Problem details: Could you set out the records as a numbered list, from the line that contains "1287x804 pixels. At" through the line that contains "point(231,57)", with blank lines dropped and the pictures left out?

------ Source material ------

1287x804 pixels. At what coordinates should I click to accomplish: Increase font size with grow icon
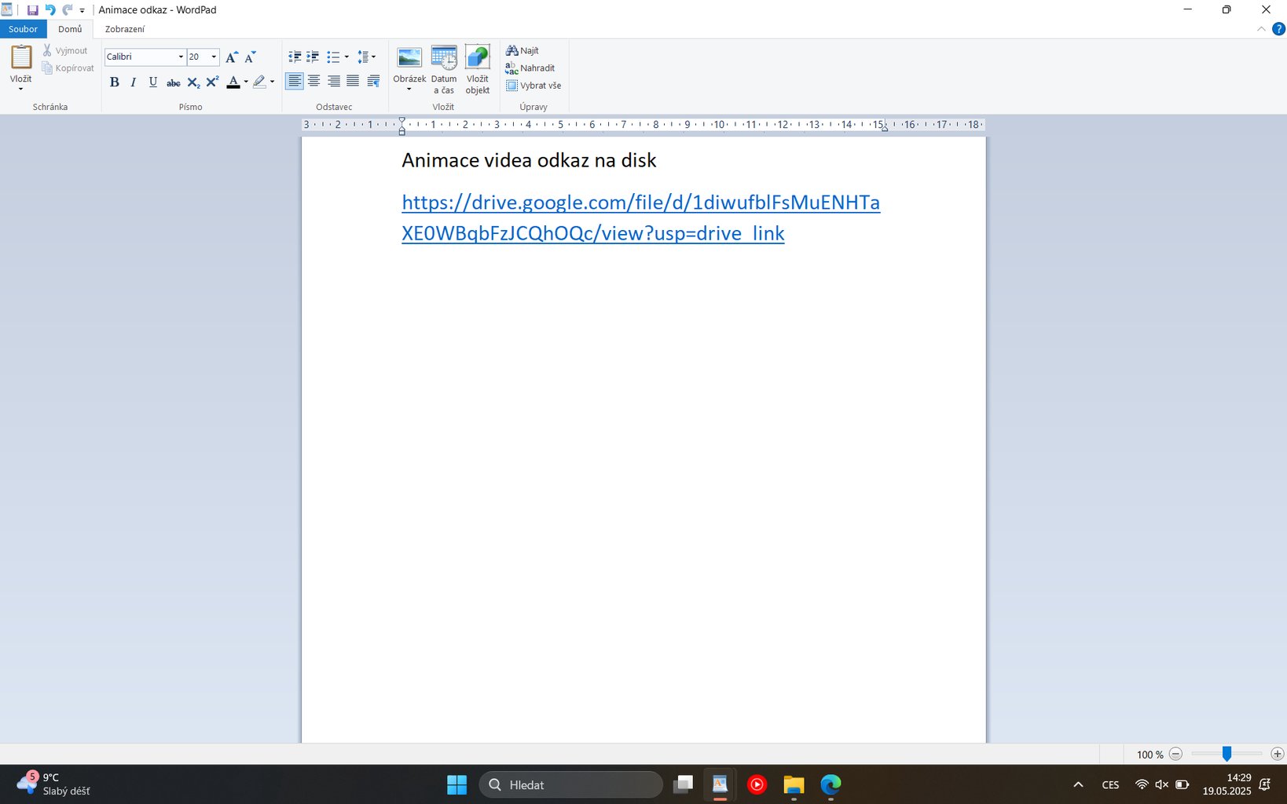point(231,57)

------
------ Source material ------

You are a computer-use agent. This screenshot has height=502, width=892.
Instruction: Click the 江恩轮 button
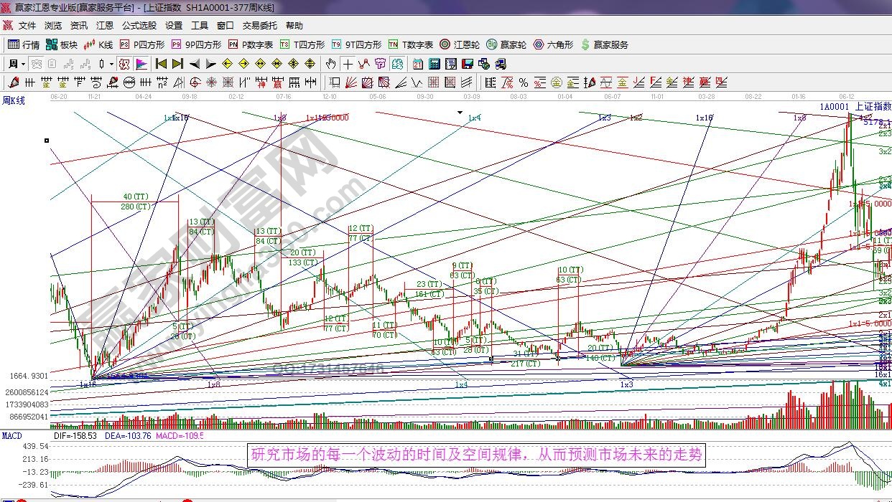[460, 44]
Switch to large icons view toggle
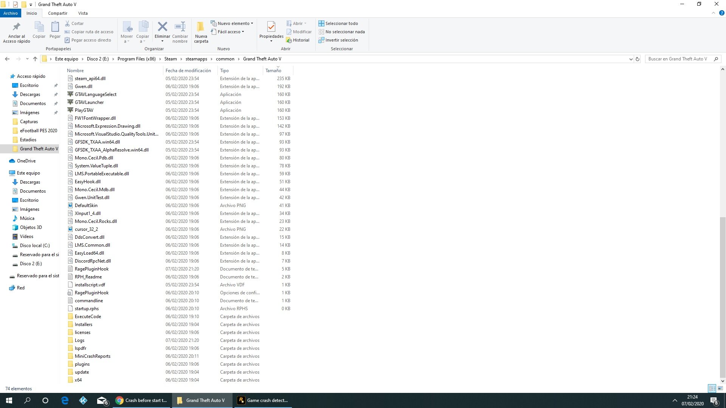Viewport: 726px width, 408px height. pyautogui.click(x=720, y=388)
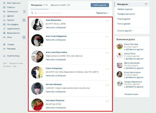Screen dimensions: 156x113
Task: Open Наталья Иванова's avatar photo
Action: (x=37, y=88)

------

Output:
1. 1287x804 pixels. At what coordinates should I click to accomplish: Increase font size with grow icon
2. point(231,57)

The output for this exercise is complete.